Source material start

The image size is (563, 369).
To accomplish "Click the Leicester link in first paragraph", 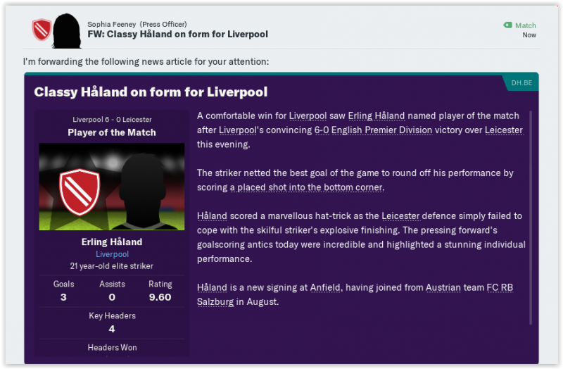I will pyautogui.click(x=503, y=130).
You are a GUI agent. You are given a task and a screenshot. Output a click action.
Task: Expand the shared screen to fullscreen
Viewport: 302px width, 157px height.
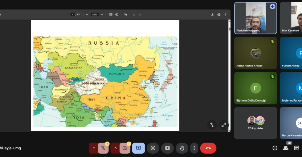[x=224, y=125]
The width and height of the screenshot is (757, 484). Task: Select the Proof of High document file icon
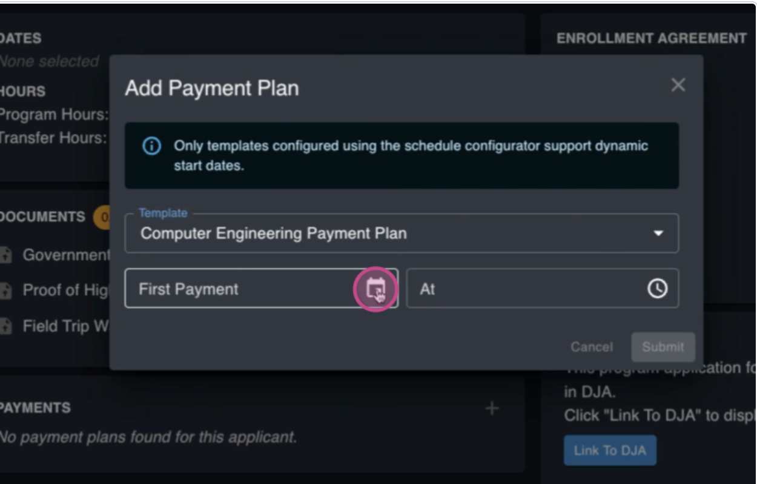(6, 291)
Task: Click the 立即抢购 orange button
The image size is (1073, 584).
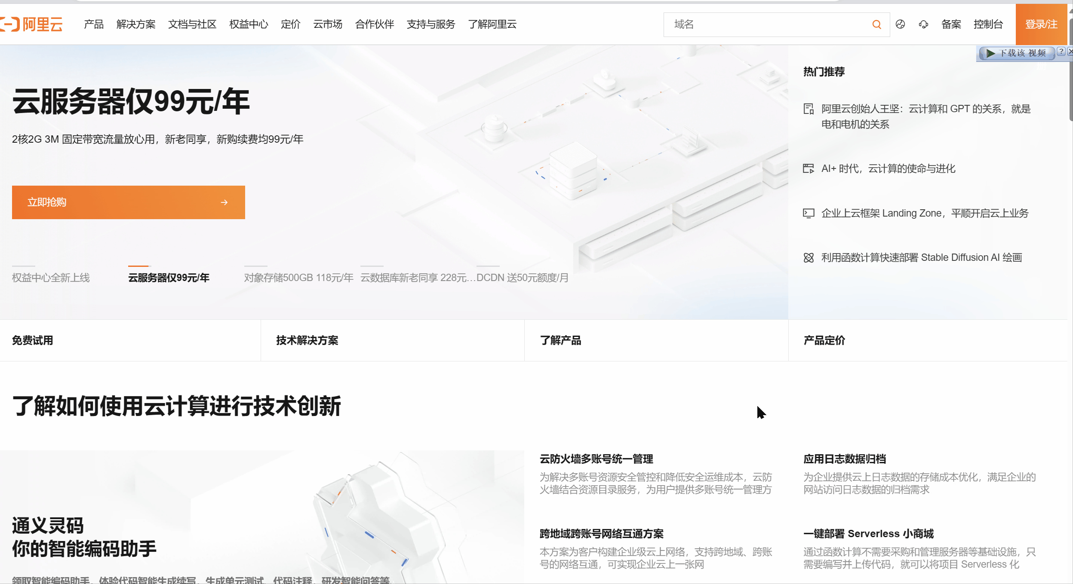Action: [x=128, y=202]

Source material end

# Written problem
Copy out the material word for word, starting at the line that contains "The width and" and continuing through the end of the material. Leave out the pictures.

# Answer for this exercise
The width and height of the screenshot is (757, 484). Task: Select the Proof of High document file icon
(6, 291)
Task: Click the 立即抢购 orange button
The image size is (1073, 584).
Action: [x=128, y=202]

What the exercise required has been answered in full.